*** Opening of Input ***

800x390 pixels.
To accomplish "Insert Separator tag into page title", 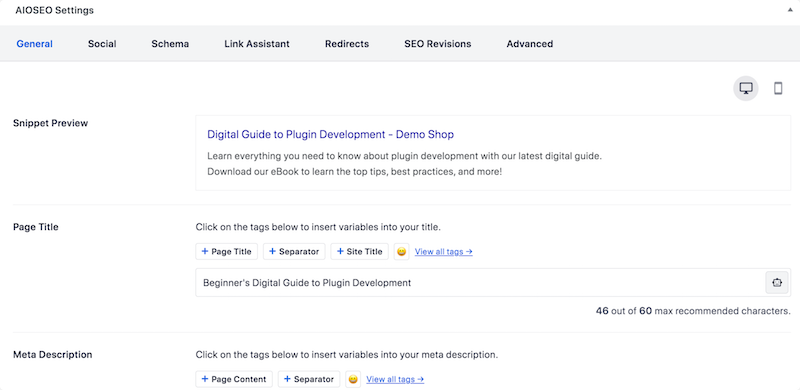I will [294, 251].
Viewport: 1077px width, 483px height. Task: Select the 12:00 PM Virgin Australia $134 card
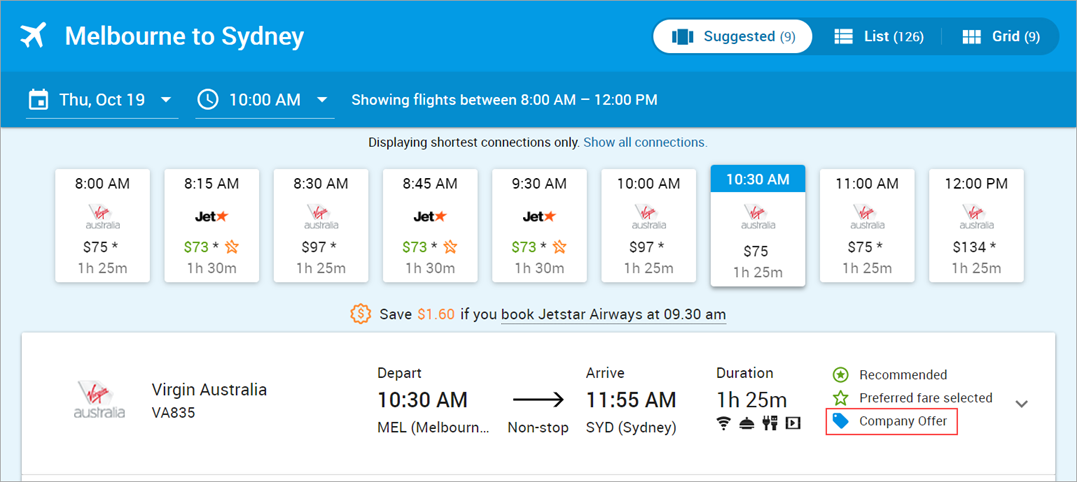[976, 225]
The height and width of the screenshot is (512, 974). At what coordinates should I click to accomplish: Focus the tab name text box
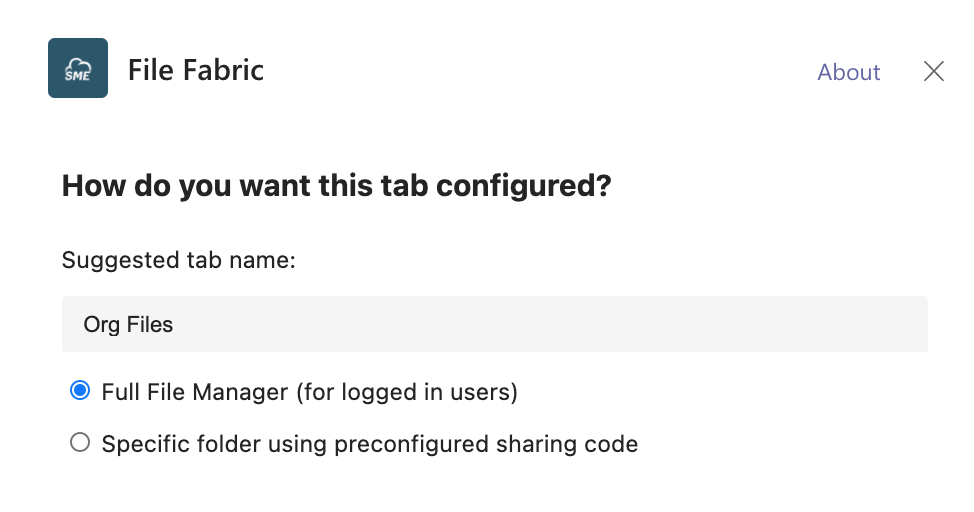coord(494,324)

*** Close of Input ***

▶ [Task item]
All lines from the one containing "The height and" to the last line of the records above, both included, need to be repeated word for word; omit the pictures.

▶ [Reply to the exercise]
The height and width of the screenshot is (512, 974). At what coordinates should I click to accomplish: Focus the tab name text box
coord(494,324)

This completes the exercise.